Time is running out for farmers who wish to spread farmyard manure (FYM) on their land, as the closed period begins this week.
Farmers are prohibited from spreading FYM on their land – and won’t be allowed to stockpile it on their land either – from Wednesday (November 1) onwards.
The spreading of FYM will be prohibited until January. This period comes to an end at different times of the month, depending on which region of the country a farmer is in.
Slurry, farmyard manure, and chemical fertilisers are prohibited from being spread over the winter in Ireland in order to comply with the European Union’s Nitrates Directive.
Farmers were prohibited from spreading slurry this year from October 15 onwards. Numerous calls were made by agricultural contractors, farm organisations and rural TDs for the deadline to be extended.
These calls were based on the fact that ground conditions at the time were unsuitable for spreading slurry in some parts of the country leading up to the deadline due to excessive amounts of rainfall.
Some farmers had also been forced to house cattle early due to this rainfall. Farmers were able to apply for a slurry spreading extension to the nitrates section of the Department of Agriculture, Food and the Marine.
Approximately 600 farmers applied to the department for a slurry spreading extension.

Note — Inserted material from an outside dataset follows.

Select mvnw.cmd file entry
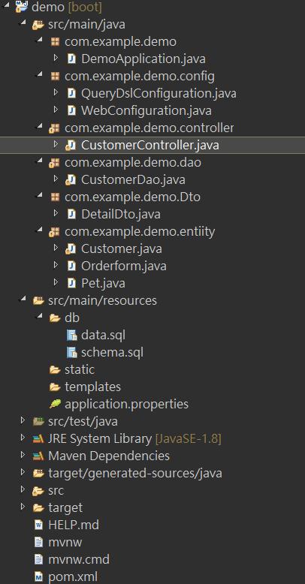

- To spread only the volume of slurry necessary to ensure adequate storage capacity for the remainder of the closed period;
- That any spreading should occur as soon as good spreading conditions exist;
- That they will be prioritised for inspection by local authorities in the immediate future to ensure compliance with the nitrates regulations;
- That assessment of overall on-farm storage capacity may be part of that inspection process;
- That the nitrates section of the department will subsequently contact the farmers to ascertain and record the date(s) on which this additional spreading takes place.
The fact that farmers who applied for a slurry spreading extension will be prioritised for inspections in future years was met with significant discontent from the farming community.